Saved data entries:
Start of Block

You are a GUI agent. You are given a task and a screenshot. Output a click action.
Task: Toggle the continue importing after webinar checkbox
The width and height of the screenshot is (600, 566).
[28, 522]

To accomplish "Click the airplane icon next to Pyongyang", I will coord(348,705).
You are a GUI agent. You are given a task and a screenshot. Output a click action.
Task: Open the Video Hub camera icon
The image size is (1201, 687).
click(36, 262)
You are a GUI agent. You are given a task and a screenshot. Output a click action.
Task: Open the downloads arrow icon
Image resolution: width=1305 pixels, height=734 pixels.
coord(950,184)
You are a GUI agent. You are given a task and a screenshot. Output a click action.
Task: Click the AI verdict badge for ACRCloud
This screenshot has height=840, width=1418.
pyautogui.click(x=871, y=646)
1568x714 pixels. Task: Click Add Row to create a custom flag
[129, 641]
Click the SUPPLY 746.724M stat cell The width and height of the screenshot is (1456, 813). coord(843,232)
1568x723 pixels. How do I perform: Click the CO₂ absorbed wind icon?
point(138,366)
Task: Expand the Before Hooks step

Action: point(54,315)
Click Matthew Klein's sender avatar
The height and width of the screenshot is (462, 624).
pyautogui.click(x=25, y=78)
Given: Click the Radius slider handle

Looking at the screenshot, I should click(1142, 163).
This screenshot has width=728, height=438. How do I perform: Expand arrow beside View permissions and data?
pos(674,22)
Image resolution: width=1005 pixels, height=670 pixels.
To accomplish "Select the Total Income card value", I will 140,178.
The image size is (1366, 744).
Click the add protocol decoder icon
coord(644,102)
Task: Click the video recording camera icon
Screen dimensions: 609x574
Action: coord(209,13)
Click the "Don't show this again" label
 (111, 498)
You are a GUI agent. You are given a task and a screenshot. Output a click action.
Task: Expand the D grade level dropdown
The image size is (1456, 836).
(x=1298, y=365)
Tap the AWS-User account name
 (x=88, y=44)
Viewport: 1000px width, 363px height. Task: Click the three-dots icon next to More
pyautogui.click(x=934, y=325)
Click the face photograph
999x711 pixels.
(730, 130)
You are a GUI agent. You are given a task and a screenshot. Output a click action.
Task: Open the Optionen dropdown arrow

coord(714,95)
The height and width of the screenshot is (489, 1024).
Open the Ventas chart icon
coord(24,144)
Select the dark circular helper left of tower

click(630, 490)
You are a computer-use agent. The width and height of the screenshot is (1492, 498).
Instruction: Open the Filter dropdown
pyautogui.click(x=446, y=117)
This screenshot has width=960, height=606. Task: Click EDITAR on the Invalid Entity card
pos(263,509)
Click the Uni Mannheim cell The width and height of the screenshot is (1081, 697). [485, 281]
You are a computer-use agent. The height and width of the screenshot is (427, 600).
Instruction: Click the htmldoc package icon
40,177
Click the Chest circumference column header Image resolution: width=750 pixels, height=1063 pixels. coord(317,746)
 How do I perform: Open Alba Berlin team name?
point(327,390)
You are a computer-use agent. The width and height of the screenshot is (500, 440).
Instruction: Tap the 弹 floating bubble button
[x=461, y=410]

End of Block

The line above containing "Task: Toggle the", the line containing "Task: Open the downloads arrow icon", and every line between them are to be transcribed exactly; no other line is wanted.

ANSWER SECTION →
Task: Toggle the continue importing after webinar checkbox
The width and height of the screenshot is (600, 566).
[28, 522]

To accomplish "Click the airplane icon next to Pyongyang", I will coord(348,705).
You are a GUI agent. You are given a task and a screenshot. Output a click action.
Task: Open the Video Hub camera icon
The image size is (1201, 687).
click(36, 262)
You are a GUI agent. You are given a task and a screenshot. Output a click action.
Task: Open the downloads arrow icon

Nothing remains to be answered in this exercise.